J'avais d'anciennes relations avec le fameux Bennet Burleigh, familièrement connu sous le nom de B. B., le correspondant de guerre du Daily Telegraph qui depuis trente ans avait assisté toutes les guerres ou révolutions dans les deux mondes et qui jouissait en Angleterre d'une immense popularité en même temps que d'une réelle autorité. Je suggérai au Roi de proposer à B. B. de faire un voyage de grand reportage au Congo, et de publier avec la plus entière liberté ses impressions dans son journal, se bornant à faciliter son expédition. Rassurés comme nous l'étions sur la véritable situation en Afrique, nous n'avions rien à craindre d'un voyageur indépendant et impartial, et l'effet d'un tel témoignage sur l'opinion anglaise aurait été excellent. Le Roi approuva mon idée et me permit de la réaliser. B. B. vint me voir à Bruxelles et, au cours de conversations extrêmement intéressantes où il me conta les derniers épisodes extraordinaires de sa vie, nous convînmes d'un programme qui lui souriait beaucoup. Deux jours plus tard, malheureusement, B. B. était envoyé d'urgence par son journal en Macédoine où les affaires se gâtaient.

▸ **À FAIRE**
1. Dans le texte fourni, de quel journal Bennet Burleigh était-il le correspondant de guerre ?
2. Résumez le texte fourni en deux phrases.

▸ **DONNÉES ENREGISTRÉES**

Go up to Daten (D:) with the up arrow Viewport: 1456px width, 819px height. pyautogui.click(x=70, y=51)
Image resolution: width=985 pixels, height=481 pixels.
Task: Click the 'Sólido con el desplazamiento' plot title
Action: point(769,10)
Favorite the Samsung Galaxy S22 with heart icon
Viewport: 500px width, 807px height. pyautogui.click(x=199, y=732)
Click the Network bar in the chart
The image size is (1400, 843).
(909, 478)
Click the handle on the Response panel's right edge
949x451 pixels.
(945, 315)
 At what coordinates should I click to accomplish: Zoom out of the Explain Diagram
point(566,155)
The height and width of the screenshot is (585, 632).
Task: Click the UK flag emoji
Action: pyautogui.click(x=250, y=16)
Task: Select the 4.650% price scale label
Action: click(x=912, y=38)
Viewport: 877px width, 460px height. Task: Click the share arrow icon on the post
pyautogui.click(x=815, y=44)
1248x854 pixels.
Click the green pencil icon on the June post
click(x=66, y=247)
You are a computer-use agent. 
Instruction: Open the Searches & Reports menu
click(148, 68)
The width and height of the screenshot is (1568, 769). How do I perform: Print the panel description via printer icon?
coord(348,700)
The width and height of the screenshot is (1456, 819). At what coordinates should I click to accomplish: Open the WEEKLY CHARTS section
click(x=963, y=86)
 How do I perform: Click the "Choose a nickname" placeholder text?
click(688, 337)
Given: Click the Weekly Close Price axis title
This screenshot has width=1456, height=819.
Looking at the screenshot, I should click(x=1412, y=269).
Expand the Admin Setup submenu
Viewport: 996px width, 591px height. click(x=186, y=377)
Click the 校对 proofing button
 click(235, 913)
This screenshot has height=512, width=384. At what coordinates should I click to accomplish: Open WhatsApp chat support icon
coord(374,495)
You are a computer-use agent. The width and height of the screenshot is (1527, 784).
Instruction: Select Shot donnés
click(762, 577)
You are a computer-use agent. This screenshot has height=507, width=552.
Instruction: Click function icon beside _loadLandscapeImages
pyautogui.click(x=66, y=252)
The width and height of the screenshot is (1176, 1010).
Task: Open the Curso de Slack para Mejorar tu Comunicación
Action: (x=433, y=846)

▸ **LES RÉPONSES**
1. Du Daily Telegraph.

2. Le texte relate la suggestion faite au Roi, qui l'approuva, d'inviter Bennet Burleigh, correspondant de guerre du Daily Telegraph très populaire en Angleterre, à faire un grand reportage au Congo et à publier librement ses impressions. B. B. vint à Bruxelles pour convenir d'un programme, mais deux jours plus tard son journal l'envoya d'urgence en Macédoine.